Although Arizona law is similar in some respects, it is not clear whether the same result would be reached in similar facts. Absent special circumstances, facilities are well-advised to consider the wishes of family members regarding cessation of life-sustaining treatment.

Tucson Woman, Fed By Tubes, Kept Alive Despite Living Will

DECEMBER 16, 1996 VOLUME 4, NUMBER 24

“W.L.”, an 85-year-old Tucson woman, lives in her daughter’s home. She has been unable to speak coherently, or to communicate her wishes, since a massive stroke over two years ago.

Less than a year before her stroke, W.L. signed a Living Will (and a Health Care Proxy) in another state. Her Living Will provides that:

If the situation should arise in which I should have an incurable or irreversible condition that is likely to cause my death within a relatively short time, or if I should be permanently unconscious or in a permanent vegetative state, I direct that I be allowed to die and not be subjected to or continue to be kept alive by medication, medial procedures interventions or artificial means of any kind, including artificial nutrition and hydration.

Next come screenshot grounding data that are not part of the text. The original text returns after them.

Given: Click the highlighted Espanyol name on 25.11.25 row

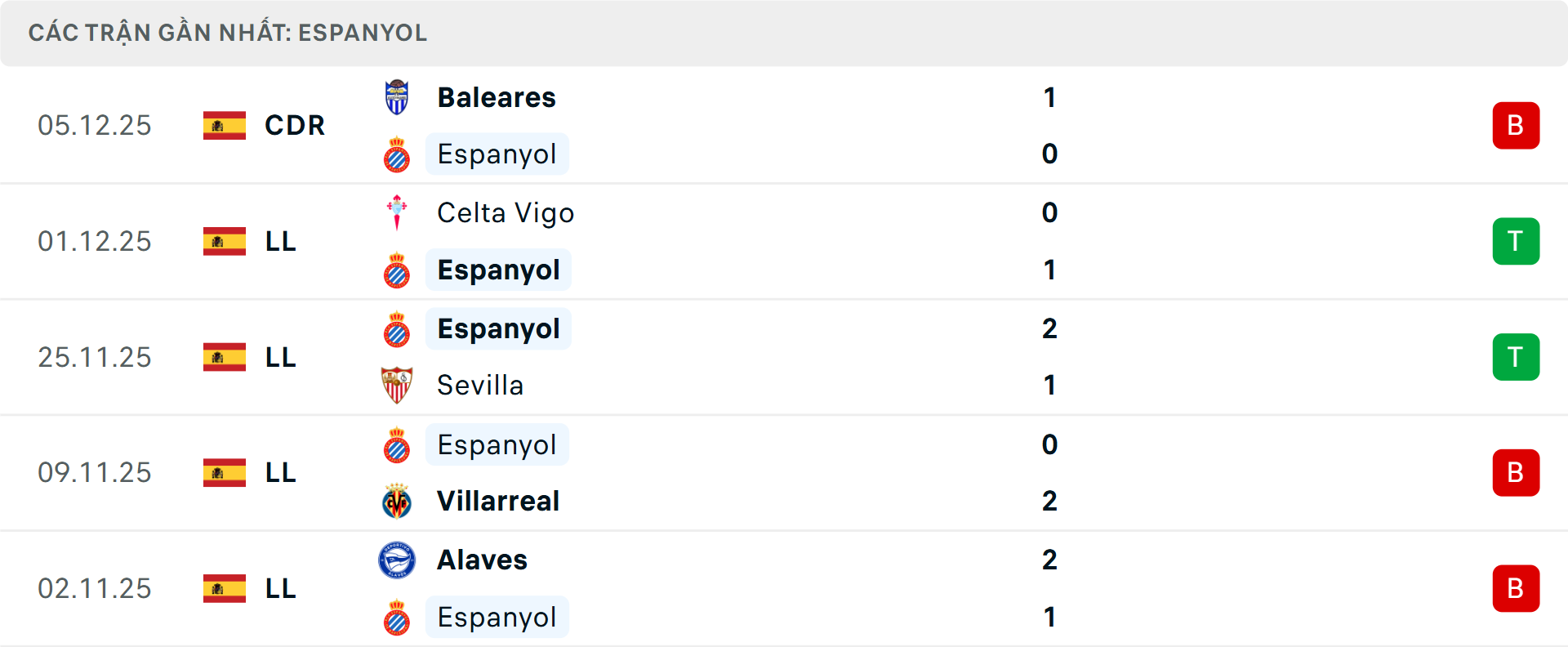Looking at the screenshot, I should [x=498, y=328].
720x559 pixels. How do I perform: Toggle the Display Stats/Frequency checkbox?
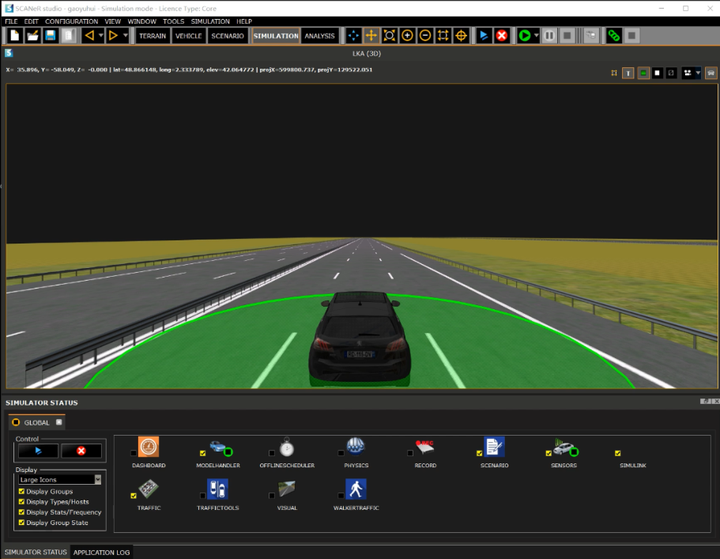(21, 512)
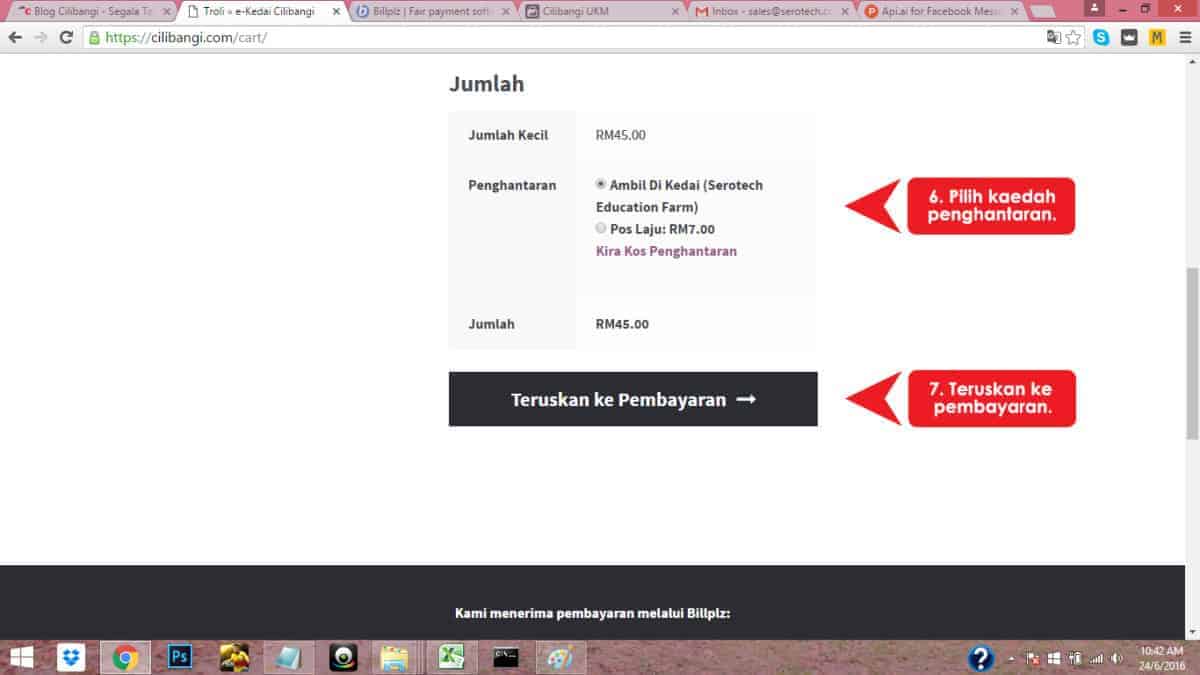Click the browser reload button
The height and width of the screenshot is (675, 1200).
click(x=66, y=37)
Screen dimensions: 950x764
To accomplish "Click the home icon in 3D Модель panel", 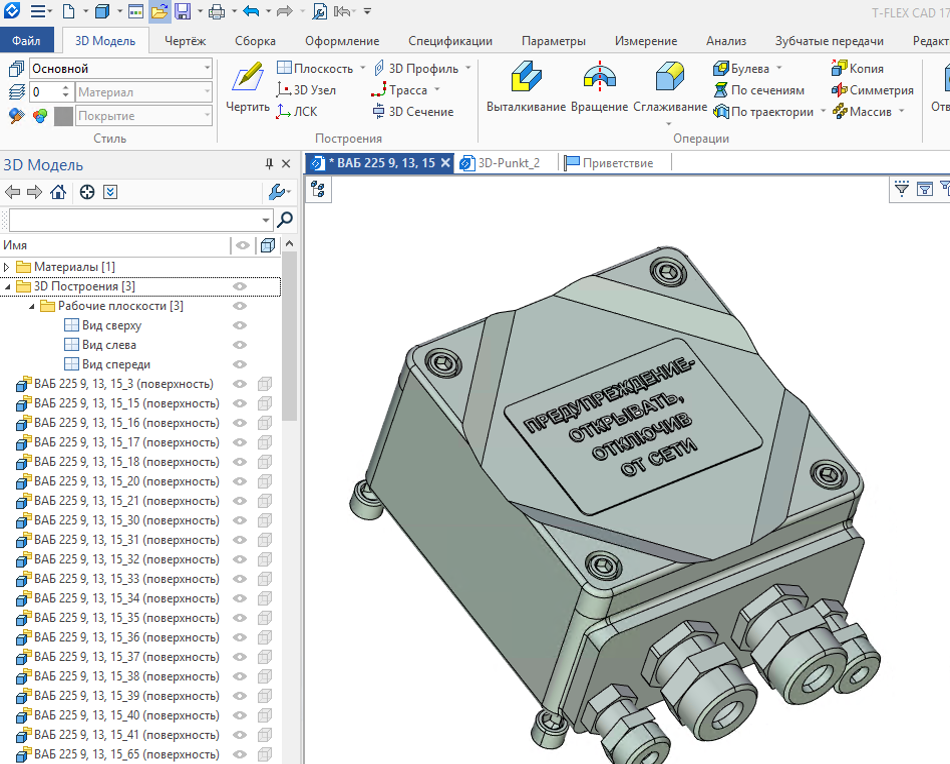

Since shortly after her stroke, W.L. has received both nutrition and hydration through a gastrointestinal tube, which is permanently inserted directly into her stomach. She is mobile and in excellent health; the care she receives in her daughter’s home is exceptional and her health care professionals agree that she can be maintained in her current circumstance for a considerable time.

Last year, in connection with unrelated court proceedings, an attorney was appointed to represent W.L.’s interests. Her attorney questioned whether W.L. should be receiving artificial feedings, given the language of her Living Will. He brought a new court proceeding, asking the judge to authorize the removal of the tube.

W.L.’s medical providers objected, indicating that because of her excellent care, the quality of her life and the slight inconvenience associated with her gastrointestinal tube, it would be wrong to remove the tube at this point. Her family concurred, arguing forcefully that they felt that her quality of life is excellent and that she knows and is interested in family members. Family members also noted that W.L. had suffered another stroke seven years earlier, and had accepted tube feedings and substantially recovered from the first stroke; they argued that administration of tube feedings was consistent with W.L.’s previous practice.

After legal arguments, Pima County Superior Court Judge William Sherrill ruled that W.L.’s feeding tube should not be removed. He noted that there is some ambiguity in W.L.’s Living Will (it indicates that her agent under the Health Care Proxy may have the final decision as to withholding life-sustaining treatment), that there are questions about her understanding of the terms of the Living Will when she signed it, and that her present condition may not be one which would “cause her death.” Finally, according to Judge Sherrill, no decision to remove a feeding tube (particularly over the objections of both family and treatment team) should be made unless the evidence of the patient’s wishes is “clear and convincing.”

Assuming that a patient wishes to avoid W.L.’s current situation, what might she do? Two items would help ensure that strongly-held opinions are honored:

  • Clear expressions of the patient’s wishes. W.L. relied on pre-printed forms (although they were filled out by her attorney and executed in his office). Unfortunately, they did not speak in her own voice, and did not tell the reader which issues were more important to her.
  • Full discussion with family. At least some of W.L.’s family was surprised to learn of her Living Will, and first saw it after the decision to place the feeding tube had been made. If they had been aware of her wishes earlier, they might have acted differently.

Of course, Judge Sherrill’s decision might well have been exactly what W.L. wanted. Unfortunately, her ambiguous Living Will prevents us from ever knowing for certain.